Le propriétaire du Casse-Croûte Chez Gaston, Antoine Paquin, compte faire affaire avec Uber Eats, malgré les frais de commission pouvant atteindre 30 %.
Le propriétaire du Casse-Croûte Chez Gaston, Antoine Paquin, compte faire affaire avec Uber Eats, malgré les frais de commission pouvant atteindre 30 %.

Des restaurateurs comptent rester sur Uber Eats malgré le déconfinement

Plusieurs restaurateurs ont fait appel à des services de livraison de nourriture (Uber Eats, DoorDash, Skip) pour faire rouler leur commerce pendant le confinement. Malgré des frais de commission pouvant atteindre 30 %, des propriétaires comptent rester sur ces plateformes, même après la réouverture des restaurants le 15 juin.
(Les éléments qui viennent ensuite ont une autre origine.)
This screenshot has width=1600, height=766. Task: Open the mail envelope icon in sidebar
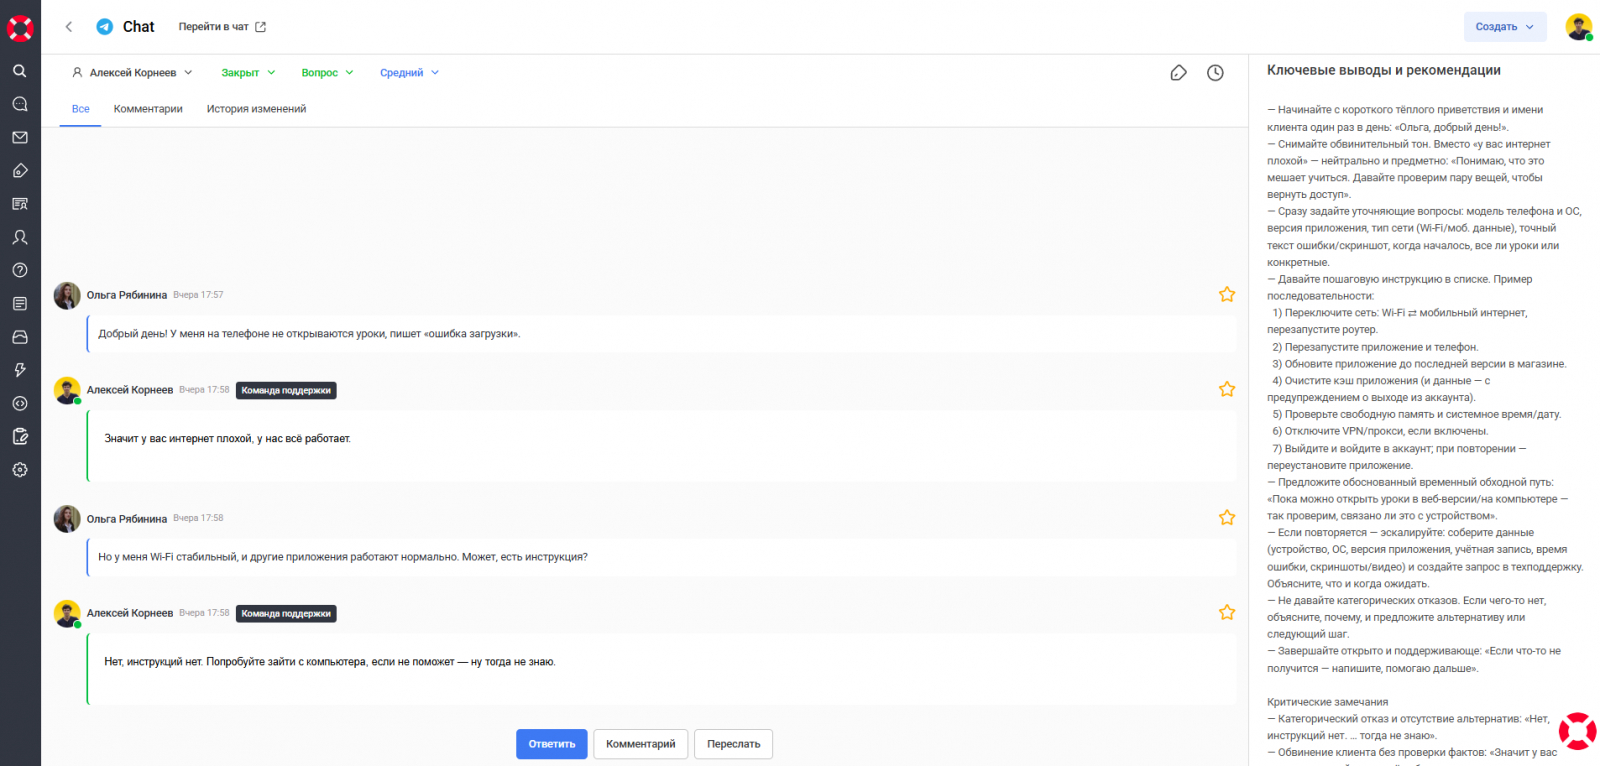tap(20, 137)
Les ventes Uber Eats représentent désormais 20 à 25 % du chiffre d’affaires au Casse-Croûte Chez Gaston. «On va le garder parce que c’est parti très fort et que ça augmente. Même si ce n’est pas très payant, ça fait rouler notre stock», constate le propriétaire Antoine Paquin. Malgré la commission de 30 % du montant total de la facture prise par Uber, il affirme qu’il ne peut pas se plaindre, puisque les affaires vont bien depuis son adhésion en mars. Mais il admet que «chaque fois [qu’il] envoie une commande Uber Eats, [il] ne fait pratiquement pas d’argent».

Même son de cloche du côté de Denis Serré, copropriétaire de L’Oeufrier sur le Boulevard de l’Ormière. Il ne se retirera pas des services de livraison de repas, malgré la réouverture de leur salle à manger le 15 juin. «Ça apporte une visibilité et attire une clientèle qui ne serait pas venue à notre restaurant en temps normal». Il essaie toutefois de privilégier la commande pour emporter et la consommation sur place via la publicité. Depuis le début du confinement, il a inscrit son restaurant sur Uber Eats, DoorDash et UEAT. «Le matin de notre inscription [sur les services de livraison], ça a décollé tout de suite», se souvient-il. Le taux de commission demandé par ces entreprises varie entre 20 et 30 %, un taux «exagéré», selon lui. «C’est certain qu’ils apportent du chiffre d’affaires, mais à long terme je ne crois pas que ce soit très payant. Dans le moment, c’est un mal nécessaire», conclut-il.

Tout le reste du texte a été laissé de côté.